Cette position particulière leur donne une connaissance très concrète des mécanismes fiscaux et des difficultés que leur application peut parfois soulever.
Clarifier une fiscalité devenue complexe
Le système fiscal français est marqué par la multiplication des règles, des régimes particuliers et des évolutions législatives.
Cette complexité peut entraîner des difficultés d’interprétation et parfois faire apparaître des incohérences entre les règles fiscales et celles issues du droit civil.
C’est précisément l’un des enjeux du Congrès 2026.
À partir de leur pratique quotidienne, les notaires chercheront à identifier les difficultés rencontrées et les situations susceptibles de créer une insécurité juridique.
L’objectif des travaux sera ensuite de formuler des propositions permettant de clarifier les règles fiscales et de sécuriser leur application, aussi bien pour les particuliers que pour les acteurs économiques.
Donation, succession, immobilier : trois grands axes de réflexion
Les travaux du Congrès s’appuieront sur le Rapport 2026, organisé autour de trois grands thèmes.

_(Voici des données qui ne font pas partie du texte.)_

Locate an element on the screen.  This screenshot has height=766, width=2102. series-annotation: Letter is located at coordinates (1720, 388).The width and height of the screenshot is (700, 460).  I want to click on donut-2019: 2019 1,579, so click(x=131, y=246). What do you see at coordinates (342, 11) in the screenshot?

Le premier sera consacré au rôle du notaire dans la perception de l’impôt et à son évolution au fil du temps.
Le deuxième portera sur les droits de mutation à titre gratuit, qui concernent notamment les donations, les successions et les libéralités.

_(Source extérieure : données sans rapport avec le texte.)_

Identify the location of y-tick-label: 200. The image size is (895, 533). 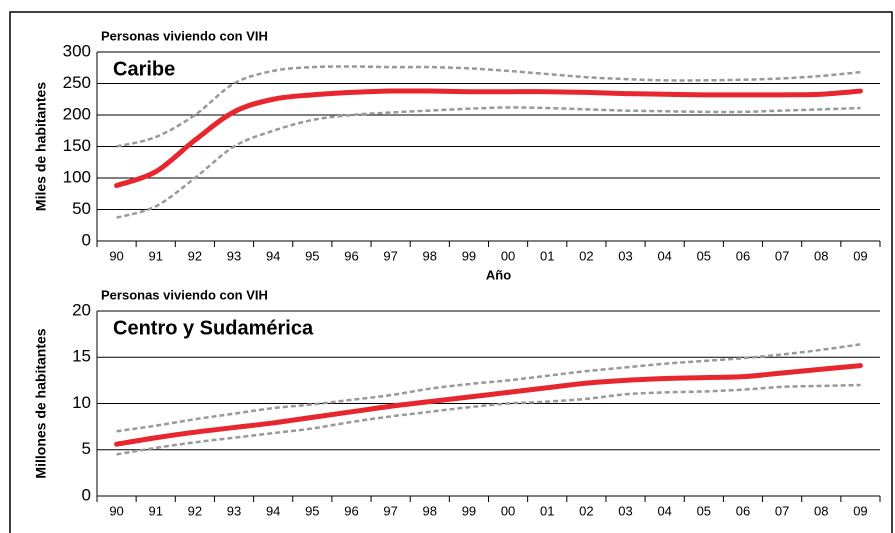
(77, 114).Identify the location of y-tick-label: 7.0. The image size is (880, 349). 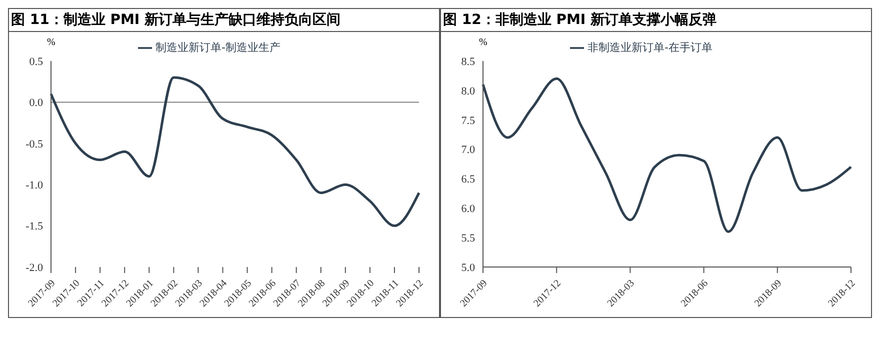
(468, 150).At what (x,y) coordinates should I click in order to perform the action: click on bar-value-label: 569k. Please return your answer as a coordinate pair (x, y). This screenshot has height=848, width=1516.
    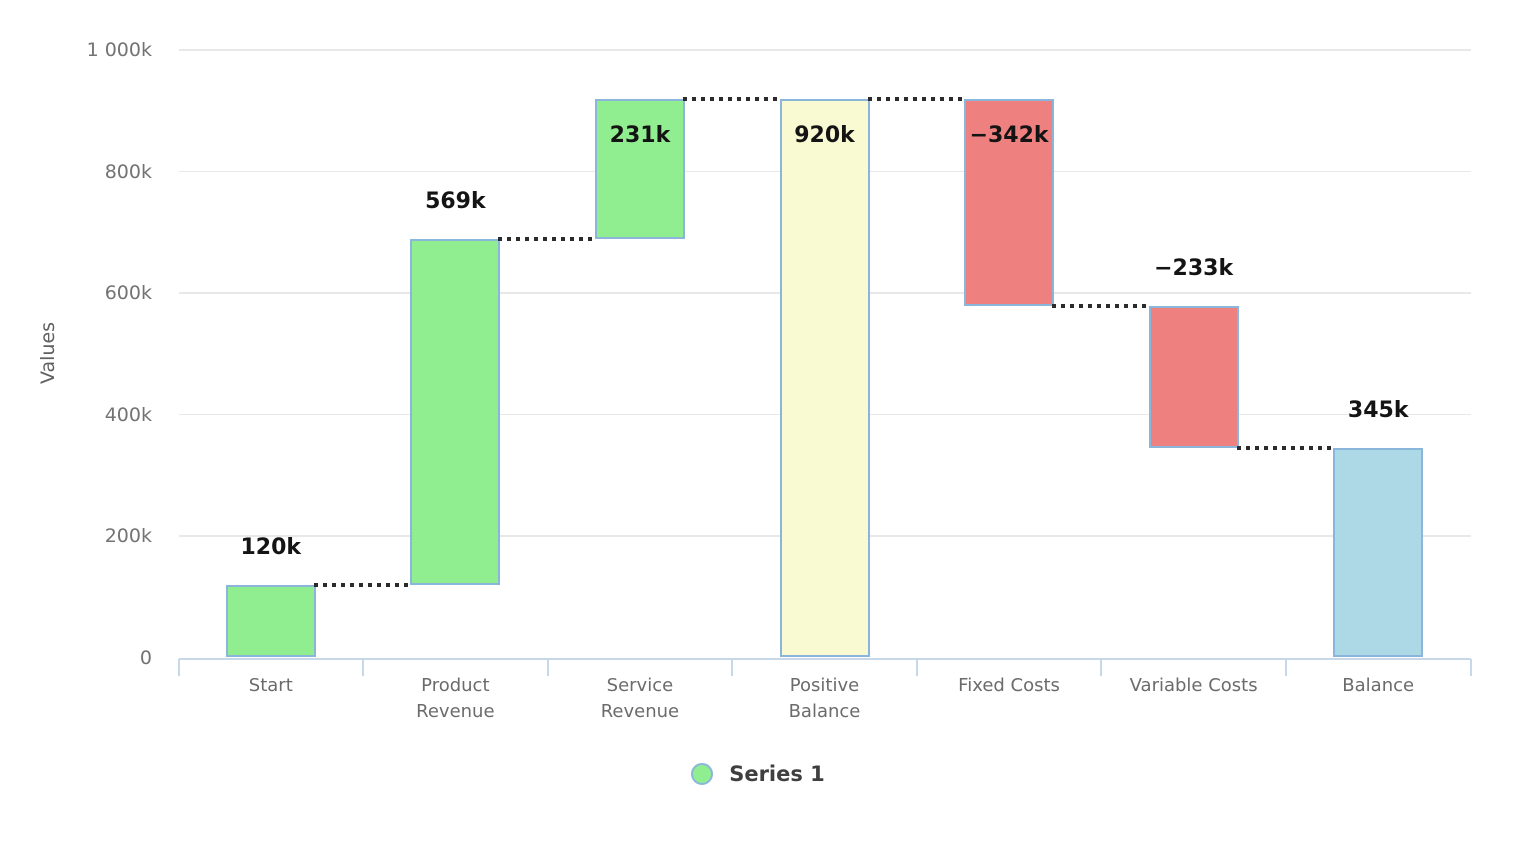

Le troisième s’intéressera aux droits de mutation à titre onéreux, notamment lors des ventes immobilières ou mobilières et des transmissions de sociétés et d’entreprises.
Des sujets très techniques, mais dont les conséquences sont particulièrement concrètes pour les particuliers et les entrepreneurs.
Plus de 1 300 questions pratiques
Le Rapport du Congrès évolue également cette année dans sa forme.
Il comprendra plus de 1 300 questions-réponses pratiques, destinées à faciliter l’accès aux différentes problématiques fiscales rencontrées dans l’exercice quotidien du notariat.
Cette approche témoigne de l’ambition de cette édition : ne pas seulement réfléchir à la fiscalité dans son principe, mais partir des situations concrètes auxquelles sont confrontés les notaires et leurs clients.
3 500 participants attendus à Lille
Près de 3 500 participants sont attendus pendant les trois jours du Congrès : notaires, universitaires, praticiens, experts et représentants institutionnels.
Le programme prévoit notamment 13 heures de réflexion en séance plénière, 18 heures de formation continue et une centaine d’intervenants.
Le Congrès sera organisé sous un format hybride et pourra ainsi être suivi à Lille ou à distance.
Le conseil fiscal, une dimension essentielle de l’accompagnement notarial
Au-delà des travaux du Congrès, le thème retenu cette année rappelle combien la fiscalité est indissociable de nombreux choix patrimoniaux.
Une donation, une succession, l’acquisition ou la vente d’un bien immobilier ou encore la transmission d’une entreprise ne doivent pas être envisagées sous leur seul aspect juridique. Leurs conséquences fiscales doivent également être anticipées.
Le rôle du notaire est précisément d’apporter cette vision d’ensemble afin d’éclairer les choix de ses clients et de sécuriser les opérations envisagées.